EXERCISE INSTRUCTIONS: Scan the material and copy out each line where the word "agent" occurs.

RECORD EXTRACTS:
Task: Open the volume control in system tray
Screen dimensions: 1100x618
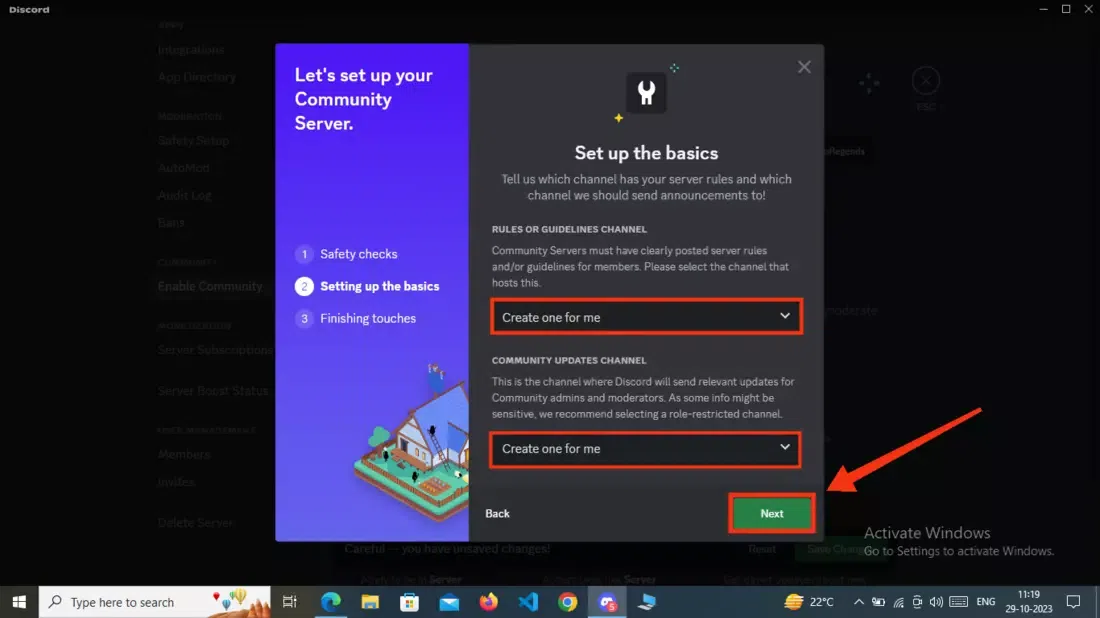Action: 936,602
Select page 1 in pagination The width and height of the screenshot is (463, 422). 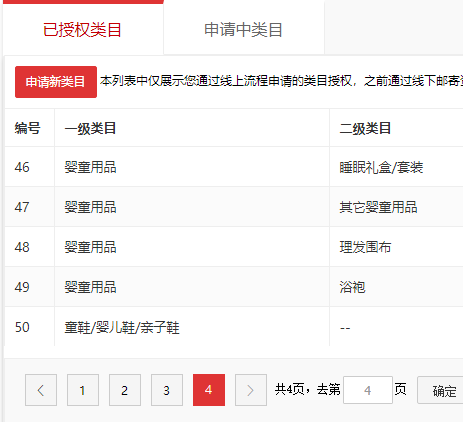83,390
...
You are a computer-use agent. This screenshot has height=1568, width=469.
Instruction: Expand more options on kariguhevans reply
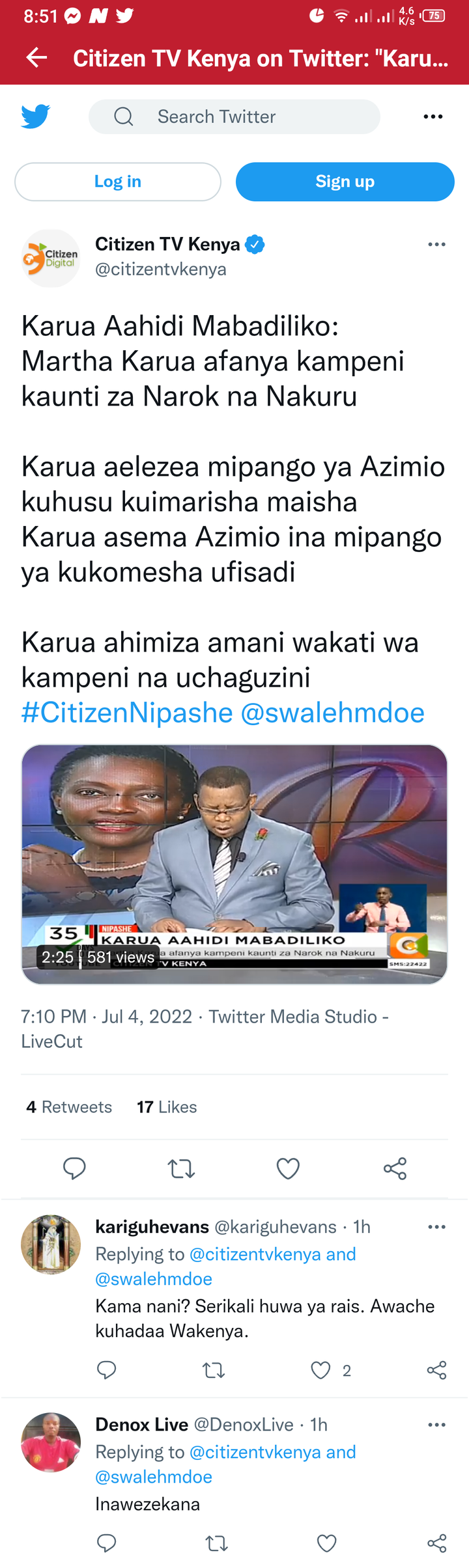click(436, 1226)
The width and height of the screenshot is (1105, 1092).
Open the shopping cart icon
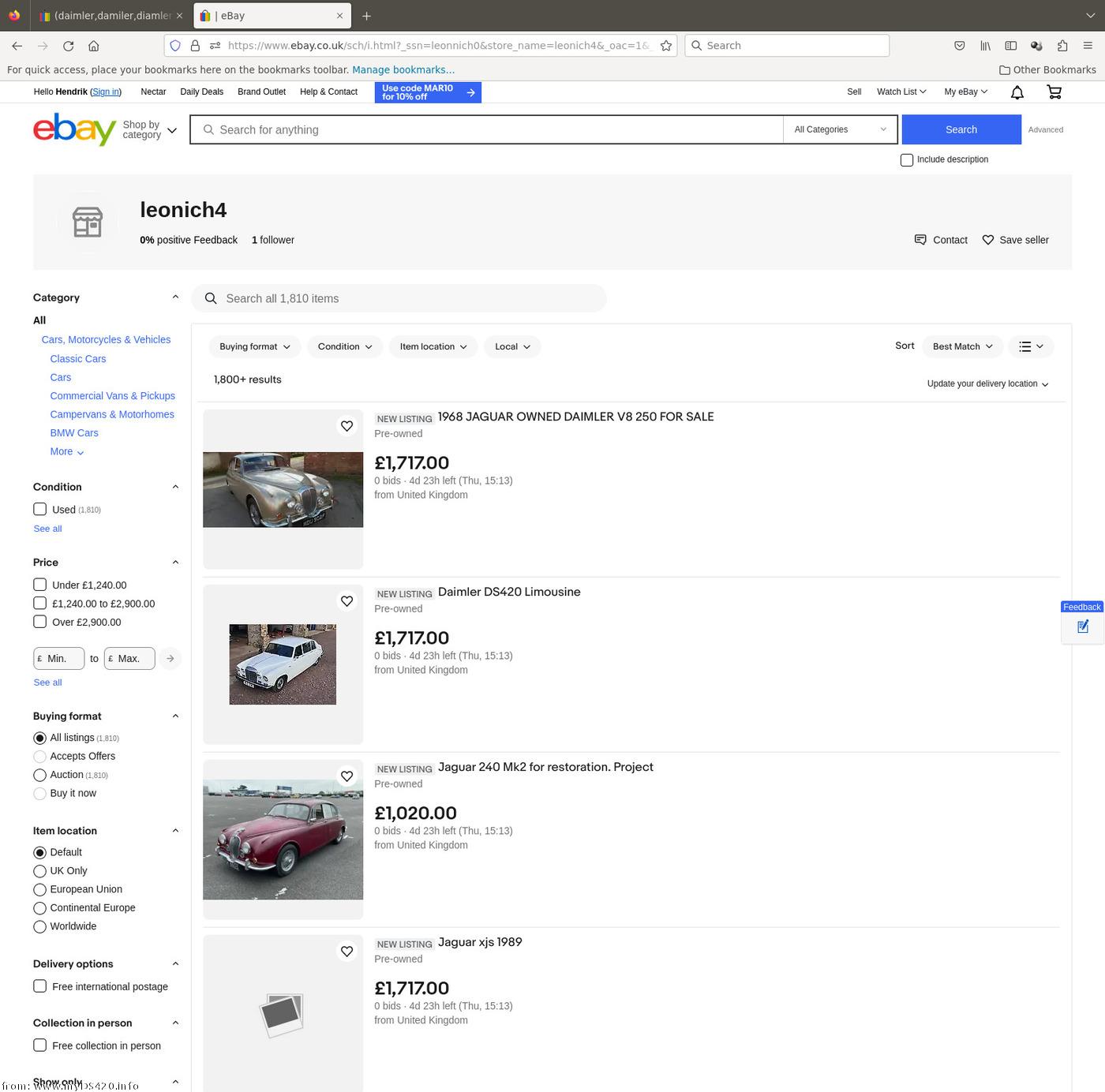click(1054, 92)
---
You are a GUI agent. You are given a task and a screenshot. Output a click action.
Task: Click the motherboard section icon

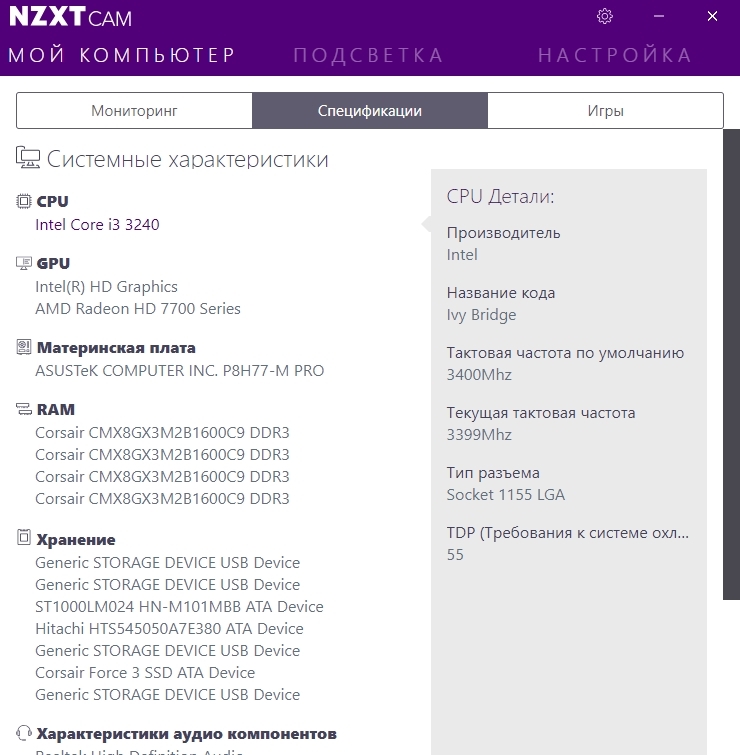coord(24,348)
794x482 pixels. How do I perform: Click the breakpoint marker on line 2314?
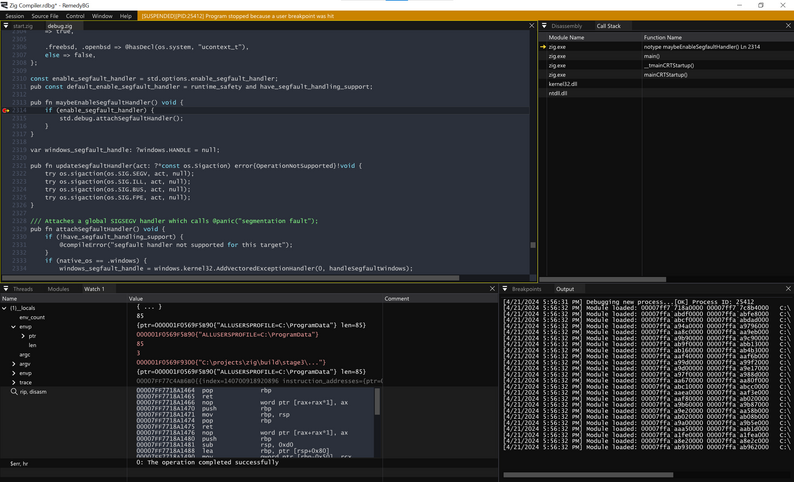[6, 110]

YOUR SOLUTION:
You are a computer-use agent. This screenshot has height=1568, width=469.
You are a GUI agent. You are given a task and a screenshot. Output a click action.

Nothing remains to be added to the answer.